Sisyphus, Make Way for Corky’s New Philosophy of Failure

| Veda Lawrence |

The cast of the play dancing onstage.

Waiting for Guffman plays at the Trylon Cinema from Monday, June 19 through Tuesday, June 20. Visit for tickets and more information.

When Corky is recruiting Clifford, the camera pans to a rifle hanging on the wall. By the end of the credits, Chekhov rolls in his grave, bemoaning this blue-balling of the imperative. The rifle never shoots, the idea is never revisited. This instance is emblematic of Waiting for Guffman’s nihilistic narrative tendency. Sisyphus finds the ability to smile in the face of absurdity by recognizing the disconnect between his endeavor to find meaning in the inherent meaninglessness of the world. No member of this cast considers suicide even once, instead choosing to roll the boulder up the hill purely for the hell of it. Corky could care less about rebelling against the absurd, unless of course that would increase his chances of making it to Broadway. The entire film consists of people laying the groundwork for a success, and ultimately failing in a practical sense. And yet, none of that failure ever precludes them from continuing to try.
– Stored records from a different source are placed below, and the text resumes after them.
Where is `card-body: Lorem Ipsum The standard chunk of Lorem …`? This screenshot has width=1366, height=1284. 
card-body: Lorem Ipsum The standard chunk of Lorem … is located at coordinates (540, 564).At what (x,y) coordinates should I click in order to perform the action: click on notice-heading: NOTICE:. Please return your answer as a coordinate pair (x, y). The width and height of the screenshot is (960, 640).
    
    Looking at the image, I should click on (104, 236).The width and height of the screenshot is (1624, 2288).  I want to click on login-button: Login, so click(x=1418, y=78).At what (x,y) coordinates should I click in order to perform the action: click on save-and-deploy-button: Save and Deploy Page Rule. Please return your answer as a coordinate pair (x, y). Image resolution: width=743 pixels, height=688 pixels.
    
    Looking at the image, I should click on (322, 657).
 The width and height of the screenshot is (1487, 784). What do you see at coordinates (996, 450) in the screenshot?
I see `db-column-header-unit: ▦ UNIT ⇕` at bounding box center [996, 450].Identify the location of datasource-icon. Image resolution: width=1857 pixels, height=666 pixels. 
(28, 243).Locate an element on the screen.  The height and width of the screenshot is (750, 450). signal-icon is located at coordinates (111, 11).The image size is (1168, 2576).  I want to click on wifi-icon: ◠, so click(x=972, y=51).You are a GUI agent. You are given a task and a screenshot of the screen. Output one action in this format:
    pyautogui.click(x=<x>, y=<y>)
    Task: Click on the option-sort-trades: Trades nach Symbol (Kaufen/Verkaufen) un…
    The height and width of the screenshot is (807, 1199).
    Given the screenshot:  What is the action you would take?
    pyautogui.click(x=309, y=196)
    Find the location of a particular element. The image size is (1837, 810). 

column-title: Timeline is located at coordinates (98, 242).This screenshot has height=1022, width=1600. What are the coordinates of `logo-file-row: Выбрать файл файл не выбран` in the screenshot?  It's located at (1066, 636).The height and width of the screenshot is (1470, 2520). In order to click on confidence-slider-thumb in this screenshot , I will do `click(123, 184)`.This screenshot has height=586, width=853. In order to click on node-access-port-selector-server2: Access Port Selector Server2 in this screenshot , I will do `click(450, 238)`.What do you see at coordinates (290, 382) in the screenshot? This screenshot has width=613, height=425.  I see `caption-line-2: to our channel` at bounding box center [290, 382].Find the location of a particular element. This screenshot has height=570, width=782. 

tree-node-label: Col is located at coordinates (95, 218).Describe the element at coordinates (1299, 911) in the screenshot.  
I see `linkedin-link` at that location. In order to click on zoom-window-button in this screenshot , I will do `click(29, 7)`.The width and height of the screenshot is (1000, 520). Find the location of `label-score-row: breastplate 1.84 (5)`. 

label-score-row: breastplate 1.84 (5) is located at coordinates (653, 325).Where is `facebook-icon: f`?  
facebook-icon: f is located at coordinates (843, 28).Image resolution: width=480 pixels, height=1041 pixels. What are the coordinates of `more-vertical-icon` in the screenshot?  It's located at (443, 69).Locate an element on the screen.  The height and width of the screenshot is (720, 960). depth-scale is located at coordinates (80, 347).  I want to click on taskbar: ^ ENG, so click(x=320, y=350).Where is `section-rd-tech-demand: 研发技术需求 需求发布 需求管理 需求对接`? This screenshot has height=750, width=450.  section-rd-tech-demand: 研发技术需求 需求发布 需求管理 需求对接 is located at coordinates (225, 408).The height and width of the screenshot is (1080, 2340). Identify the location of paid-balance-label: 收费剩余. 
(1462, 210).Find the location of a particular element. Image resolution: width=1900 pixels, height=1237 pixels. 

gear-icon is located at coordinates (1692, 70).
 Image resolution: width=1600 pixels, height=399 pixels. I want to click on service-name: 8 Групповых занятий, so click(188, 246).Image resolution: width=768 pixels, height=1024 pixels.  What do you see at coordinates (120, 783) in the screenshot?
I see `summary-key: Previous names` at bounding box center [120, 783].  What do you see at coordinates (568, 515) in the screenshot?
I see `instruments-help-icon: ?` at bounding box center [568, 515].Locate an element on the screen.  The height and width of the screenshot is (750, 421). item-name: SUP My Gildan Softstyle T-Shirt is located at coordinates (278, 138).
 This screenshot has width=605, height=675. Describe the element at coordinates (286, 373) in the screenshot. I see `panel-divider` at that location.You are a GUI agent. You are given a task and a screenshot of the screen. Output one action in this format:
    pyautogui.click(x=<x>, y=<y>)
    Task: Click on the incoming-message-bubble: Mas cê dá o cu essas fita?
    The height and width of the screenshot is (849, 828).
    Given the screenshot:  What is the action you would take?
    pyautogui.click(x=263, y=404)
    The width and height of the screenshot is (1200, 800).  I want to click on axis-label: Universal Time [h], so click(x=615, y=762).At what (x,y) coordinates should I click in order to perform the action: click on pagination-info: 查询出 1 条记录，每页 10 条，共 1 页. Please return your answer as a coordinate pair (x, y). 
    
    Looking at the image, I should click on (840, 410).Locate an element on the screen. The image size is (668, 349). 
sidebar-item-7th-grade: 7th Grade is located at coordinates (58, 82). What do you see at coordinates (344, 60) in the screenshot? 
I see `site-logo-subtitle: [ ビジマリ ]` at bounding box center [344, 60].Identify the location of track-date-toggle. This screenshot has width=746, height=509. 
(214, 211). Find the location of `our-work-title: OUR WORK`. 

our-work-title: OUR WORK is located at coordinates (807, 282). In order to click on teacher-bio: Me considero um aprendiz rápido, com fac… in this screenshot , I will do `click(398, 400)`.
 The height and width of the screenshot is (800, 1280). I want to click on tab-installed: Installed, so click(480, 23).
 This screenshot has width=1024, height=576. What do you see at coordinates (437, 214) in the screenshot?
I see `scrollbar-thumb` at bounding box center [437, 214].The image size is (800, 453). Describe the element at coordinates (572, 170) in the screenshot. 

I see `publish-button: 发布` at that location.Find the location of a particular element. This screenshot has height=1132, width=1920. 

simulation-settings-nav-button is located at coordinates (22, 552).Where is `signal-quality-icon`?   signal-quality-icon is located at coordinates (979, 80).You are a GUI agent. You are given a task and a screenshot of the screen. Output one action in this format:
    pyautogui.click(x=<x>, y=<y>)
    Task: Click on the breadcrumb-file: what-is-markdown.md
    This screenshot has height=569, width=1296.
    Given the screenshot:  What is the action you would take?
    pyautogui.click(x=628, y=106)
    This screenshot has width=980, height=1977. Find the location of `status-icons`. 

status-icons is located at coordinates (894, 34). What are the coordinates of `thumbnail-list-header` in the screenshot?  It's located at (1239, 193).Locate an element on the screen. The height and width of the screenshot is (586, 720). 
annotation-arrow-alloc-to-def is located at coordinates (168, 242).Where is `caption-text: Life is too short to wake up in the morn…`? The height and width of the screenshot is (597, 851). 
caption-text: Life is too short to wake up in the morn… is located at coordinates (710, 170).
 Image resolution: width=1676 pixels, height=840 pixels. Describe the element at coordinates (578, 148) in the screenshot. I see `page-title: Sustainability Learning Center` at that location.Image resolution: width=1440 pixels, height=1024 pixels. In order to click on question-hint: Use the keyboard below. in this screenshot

Corky, for one, is a case study in abject failure. His faith in the performance is ultimately misplaced, the production an economic flop, the dream of Guffman rolling the stone aside a mere fantasy. But it ultimately does not matter to Corky that his hopes were merely idols, for he had been placing faith in such Golden Calves from the very beginning. His entire off-off-off-off Broadway career was marked by failure, desolation, and dead-ends, but such setbacks never quelled Corky’s stalwart self-confidence or drive toward theatre. Instead, he persists in his endeavors, believing in each just as much as the last. He comes to Blaine having failed horrifically at his career yet pushes forward without ever stopping to consider whether he would fail again. After the production fails to transform into a Hamilton-like phenomenon (praise Sisyphus), he exuberantly picks up the boulder again, rolling it back up the hill to set up shop in New York City.

Corky in the production, wearing a helmet and looking off into the audience dramatically.

Corky never for a second pauses to consider the meaning of his endeavor. He simply continues. His previous failures are marketed as great successes, his career a mysterious and cosmopolitan one, replete with wisdom which he graciously pours out upon his community theatre as though this is the pinnacle of human achievement. The entire production gleefully pushes the boulder up the hill, without ever stopping to consider why they are so happy about it or whether their joy is warranted. In this way, the entire Blaine community theatre is blissfully ignorant of the futility of their burden yet take it on with ebullient glee. Unlike Camus, Corky would never consider suicide to be the most important philosophical question. He would say the preeminent question is whether his pants are quirky enough. He exists in a world devoid of meaning yet remains unphased by that fact.

I hate to say it, Chekhov, but the entire film is one great defiance of the worldly command that all pistols must be fired by the end of the second act. Because in the world of Blaine, the pistol never fires, Guffman never shows up, and Bonnie never appears. And yet the show goes on, enthusiasm and zest fills every character from the Dairy Queen employee turned inamorata to the travel agent plagued with an overlarge schlong to Corky himself. The thrill resides in the expectation, the antics that lead up to the eventual climax, which ultimately never comes. This subversion of tension forces the audience and the characters themselves to reconsider the entire point of the production—the fact that the experience itself must be a worthy endeavor in its own right.

Waiting for Guffman provides a thrilling reinterpretation of the Godot narrative, one in which anticlimax is secondary to the daily gusto for life which will supersede all failure. While Beckett may have envisioned a play in which “nothing happens. Twice,” Guest puts forward a more Seinfeldian vision of nothing. It doesn’t matter that the gun is never fired, what matters is the fact that the gun had flair and sparkle while it hung upon the wall. That, or the film is just a testament to the bullheaded tenacity of theatre kids whose passion outgrows their high school days.